Much as a decision which said, "Speech is a basic constitutional right, but you have no right to say things which are contriversial, objectionable, or provocative" would undermine the right to speech in every case it matters, it seems to me that the legal right to represent yourself except in every case that the judge objects pretty much undermines the right to represent yourself in every case that it matters. Afterall, the main reason one would want to represent oneself is the belief that the court as a whole is biased against you.

Posted by: Celebrim | Jun 20, 2008 12:14:50 PM

Actually, Mr. Tilsen I do see that problem as well (and I made it on the other thread on this decision - I was also the one who listed Indiana v. Edwards as a potential Supreme Court sleeper case in that thread because I saw the potential this case could be much bigger than people realize). It does seem to be one of the main flaws of the majority's opinion in this case is that they seem to be perfectly okay with trying people who may not be truly comptetent to stand trial. Obviously, Scalia's proposed standard would seem to eventually raise the standards for competency to stand trial (and Scalia also hinted at that during oral arguments).

Although, one must be very careful with expanding the ability of states to hold persons as "incompetent" to stand trial - currently in my state (Virginia), the state can hold a person for up to 5 years as incompetent without ever going to trial. Persons who love liberty should be wary of anything which allows a state to hold a person in a secure environment (generally a maximum security forensics hospital which is almost indinguishable from a jail).

I overall think that the majority's position is way more dangerous - for people with mental illnesses and in general. The case of Jones v. D.C. from the early 1980s shows the danger - a state can hold a person found NGRI indefinitely even for something petty under the constitution. Some states have limited this - Virginia only allows a person who was NGRI from a misedemeanor charge to be held for 1 year as NGRI (they can be recommitted as a civil patient if they meet the civil commitment criteria) - but any time there is an NGRI verdict the possibility exists that it may well be a life sentence (stastically people found NGRI spend more time in custody than people convicted of crimes). The danger is that by limiting the right of persons with mental illnesses to waive counsel, they may be much more likely to be steered into the NGRI path which may not be in their best interest (but the defense attorney may well see as a win and the prosecutors often see as an easy way to get rid of a difficult defendant especially if there are serious competency issues). It also seems that the majority seems to ignore the underlying dispute over legal strategy between attorney and client - hard to imagine that having no attorney is more prejudicial to the defense than having an attorney the defendant is not getting along with.

Another thing that people seem to note is that persons with mental illness are often controlled by other people their entire lives - an entire system is set up to control them - from forced medication to forced hospitalization in environments that are not much different than a jail.

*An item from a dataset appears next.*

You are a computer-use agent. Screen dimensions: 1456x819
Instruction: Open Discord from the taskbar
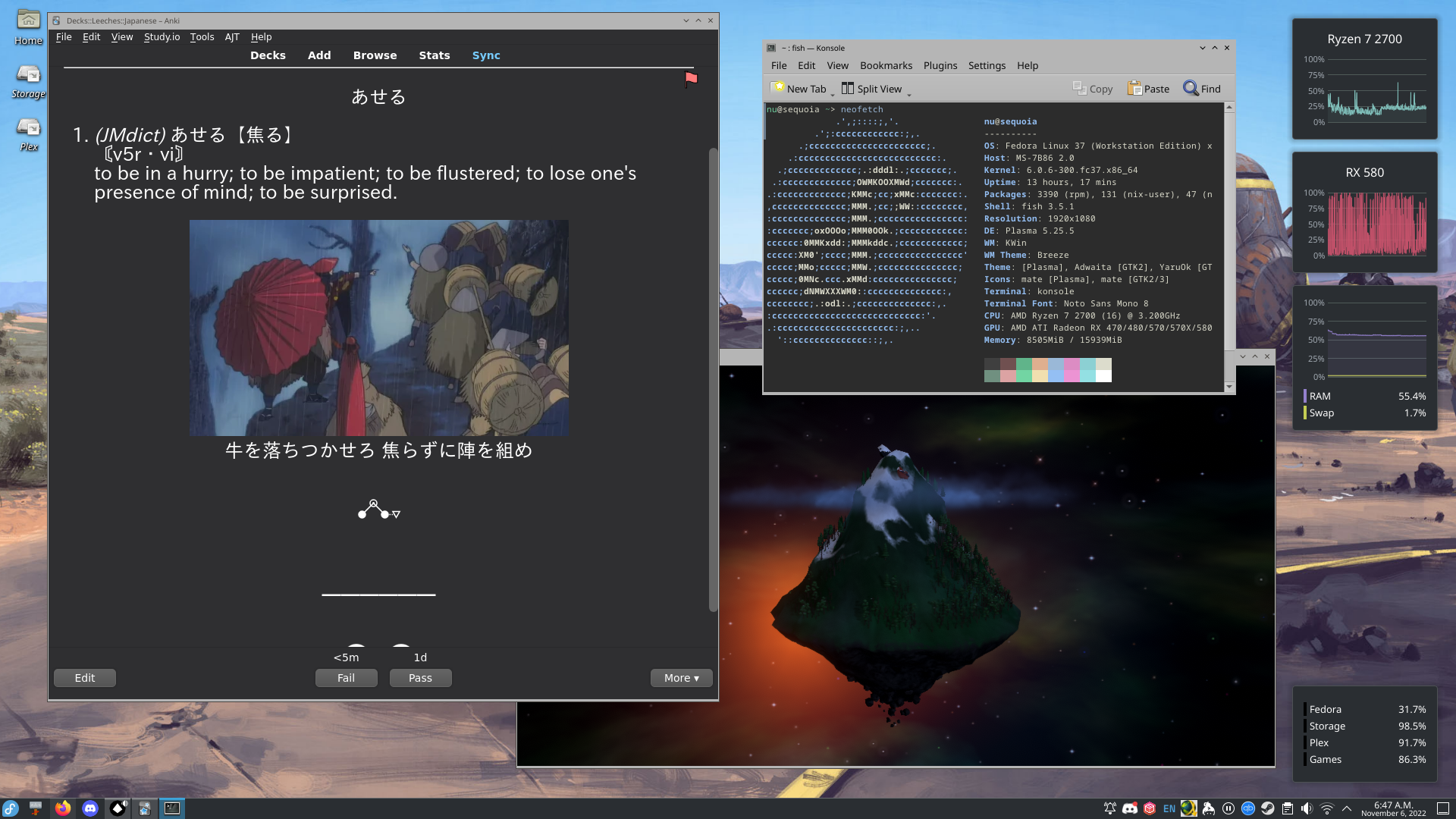90,808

Often the most important thing for them (or any defendant) is simply to have some control over their lives and have their side of the story heard. It seems that the majority makes this almost impossible and instead slams one more door where the mentally ill get the door slammed in their faces and have to be controlled by someone else. Given Scalia's absolutely horrible prior records towards persons with mental illness (and it is absolutely terrible) it is hard to believe that he would actually go and write an opinion like that. But ocassionally, Scalia comes through for Constitutional rights - and Indiana v. Edwards was one of them.

Posted by: Zack | Jun 20, 2008 7:51:25 PM

That's easy - Justice Scalia. Now let me good read the decision.